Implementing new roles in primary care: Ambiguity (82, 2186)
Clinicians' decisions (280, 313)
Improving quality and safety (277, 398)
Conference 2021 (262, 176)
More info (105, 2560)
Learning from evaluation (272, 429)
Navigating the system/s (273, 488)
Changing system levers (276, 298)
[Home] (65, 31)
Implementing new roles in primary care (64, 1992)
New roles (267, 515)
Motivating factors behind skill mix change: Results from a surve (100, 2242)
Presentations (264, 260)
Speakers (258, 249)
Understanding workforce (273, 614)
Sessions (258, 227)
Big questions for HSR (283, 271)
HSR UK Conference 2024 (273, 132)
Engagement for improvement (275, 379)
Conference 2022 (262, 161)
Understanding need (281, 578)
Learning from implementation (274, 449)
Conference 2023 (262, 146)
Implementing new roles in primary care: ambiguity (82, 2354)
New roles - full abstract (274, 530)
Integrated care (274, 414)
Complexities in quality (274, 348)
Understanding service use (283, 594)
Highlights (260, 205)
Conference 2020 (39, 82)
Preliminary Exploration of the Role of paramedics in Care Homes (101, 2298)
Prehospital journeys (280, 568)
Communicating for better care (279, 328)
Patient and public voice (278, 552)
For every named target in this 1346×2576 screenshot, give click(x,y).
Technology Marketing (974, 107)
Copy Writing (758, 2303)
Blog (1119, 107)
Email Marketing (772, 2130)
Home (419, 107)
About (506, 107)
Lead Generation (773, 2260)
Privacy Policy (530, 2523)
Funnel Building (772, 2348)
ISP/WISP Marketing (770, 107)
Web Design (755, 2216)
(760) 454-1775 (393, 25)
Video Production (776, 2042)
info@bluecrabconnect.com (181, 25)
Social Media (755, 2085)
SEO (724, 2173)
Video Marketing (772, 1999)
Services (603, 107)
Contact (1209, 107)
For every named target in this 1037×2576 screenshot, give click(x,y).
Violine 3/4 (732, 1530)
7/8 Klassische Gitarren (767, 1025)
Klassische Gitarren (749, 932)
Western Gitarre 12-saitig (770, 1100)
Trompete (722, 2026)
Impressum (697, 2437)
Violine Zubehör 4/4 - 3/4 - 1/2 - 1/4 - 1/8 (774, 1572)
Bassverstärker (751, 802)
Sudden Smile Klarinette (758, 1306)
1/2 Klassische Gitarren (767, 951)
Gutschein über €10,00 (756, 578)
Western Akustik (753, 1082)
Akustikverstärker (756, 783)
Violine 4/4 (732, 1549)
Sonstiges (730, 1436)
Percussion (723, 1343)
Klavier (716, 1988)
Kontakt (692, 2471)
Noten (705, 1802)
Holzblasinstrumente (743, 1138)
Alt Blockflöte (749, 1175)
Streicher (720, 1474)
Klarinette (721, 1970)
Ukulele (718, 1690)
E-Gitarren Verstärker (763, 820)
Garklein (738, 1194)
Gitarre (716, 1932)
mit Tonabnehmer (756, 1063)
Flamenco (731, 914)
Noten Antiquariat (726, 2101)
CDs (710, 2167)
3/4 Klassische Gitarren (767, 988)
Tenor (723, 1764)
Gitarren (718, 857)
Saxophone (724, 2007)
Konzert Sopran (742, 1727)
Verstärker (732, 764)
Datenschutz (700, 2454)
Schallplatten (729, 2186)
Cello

○ ○ ○ ○ ○ ○ ○

Your task for the entries above: copy exactly the span starting with the line with "Motivating factors behind" and going on through the line with "About (506, 107)", both lines included, and nothing else.

Motivating factors behind skill mix change: Results from a surve (100, 2242)
Presentations (264, 260)
Speakers (258, 249)
Understanding workforce (273, 614)
Sessions (258, 227)
Big questions for HSR (283, 271)
HSR UK Conference 2024 (273, 132)
Engagement for improvement (275, 379)
Conference 2022 (262, 161)
Understanding need (281, 578)
Learning from implementation (274, 449)
Conference 2023 (262, 146)
Implementing new roles in primary care: ambiguity (82, 2354)
New roles - full abstract (274, 530)
Integrated care (274, 414)
Complexities in quality (274, 348)
Understanding service use (283, 594)
Highlights (260, 205)
Conference 2020 (39, 82)
Preliminary Exploration of the Role of paramedics in Care Homes (101, 2298)
Prehospital journeys (280, 568)
Communicating for better care (279, 328)
Patient and public voice (278, 552)
For every named target in this 1346×2576 screenshot, give click(x,y).
Technology Marketing (974, 107)
Copy Writing (758, 2303)
Blog (1119, 107)
Email Marketing (772, 2130)
Home (419, 107)
About (506, 107)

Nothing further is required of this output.